Regarding independent games, Subtitle (and its consequences, Deltarune) is a modern classic. Made almost entirely by one designer (Toby Fox), the expansive 2D adventure game uses an element of heavy moral choice in its gameplay, reminiscent of titles like Fable Where Bio-shock. What makes the game perfect for the colder months is the charming world of Snowdin, with its snowy scenes and little snowmen.
Subtitle is as much of a horror game as you let it be. If you choose to play as a bloodthirsty killer, the game gets pretty nasty and fast-paced regardless of Snowdin’s cutesy environment. But, as with all moral choice games, it’s up to you: if you want to play Subtitle while walking in a winter wonderland, this is also an option. One of the longest games on this list to date, especially if you keep in mind the various branches of gameplay made possible by the ethics system, this is the perfect title to get your head around on. while sheltering from the cold this winter.
7. The longest night
Longest night is another fallout from Night in the woods, this time in the form of a narrative game taking place at the winter solstice. This game is a short story unboxing the mystical folklore of Possum Springs, the game town, through an evening spent stargazing with furry friends. While the story of Longest night depends a little more on understanding the Night in the woods saga to be able to fully embrace some of the storytelling at hand, it’s still a really nice short piece for a rainy (or snowy) day.

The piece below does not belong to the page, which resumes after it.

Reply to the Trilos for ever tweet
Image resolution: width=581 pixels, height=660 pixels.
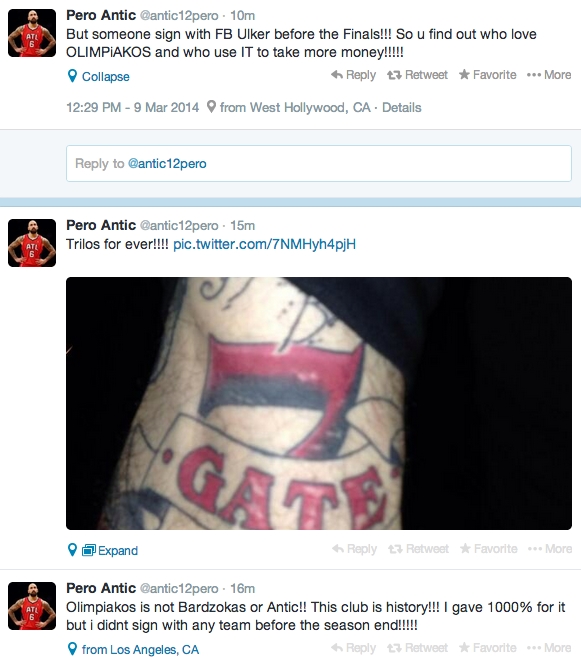(354, 549)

Longest night looks like an anthology of scary short stories in the form of a mythology imagined for an alternate world. Set in the heart of December, the shortest day, it is reminiscent of Christmas ghost stories shared by friends around a campfire. The gameplay is fairly straightforward; you watch the constellations and learn more about them from the dialogue trees, which means you have the chance to be fully captivated by the grizzly stories told by Mae Borowski and her friends.
First of all, Celestial is a puzzle and strategy oriented platform game. Secondary to this, however, it uses glitchy horror devices to create a heart-wrenching sense of unreality throughout its gameplay. You spend much of the game scaling the side of the titular Celeste Mountain, in all its treacherously snow-capped glory. The game is often as terrifying as it is touching.
Celestial is a notoriously difficult game, but don’t let that put you off. Packed with beautiful pixel art, seasonal scenes, tricky puzzles, and a fantastic soundtrack to boot, it’s hard to overestimate the overall gaming experience, even if you do find yourself a bit stuck at times. In a story of defeating inner demons, lookalikes and techno-villains who break the fourth wall, Celestial is a frightening pleasure which does not skimp on its sharing of the pleasures of the winter tide.
Hopefully this looks more like Arcane than Warcraft.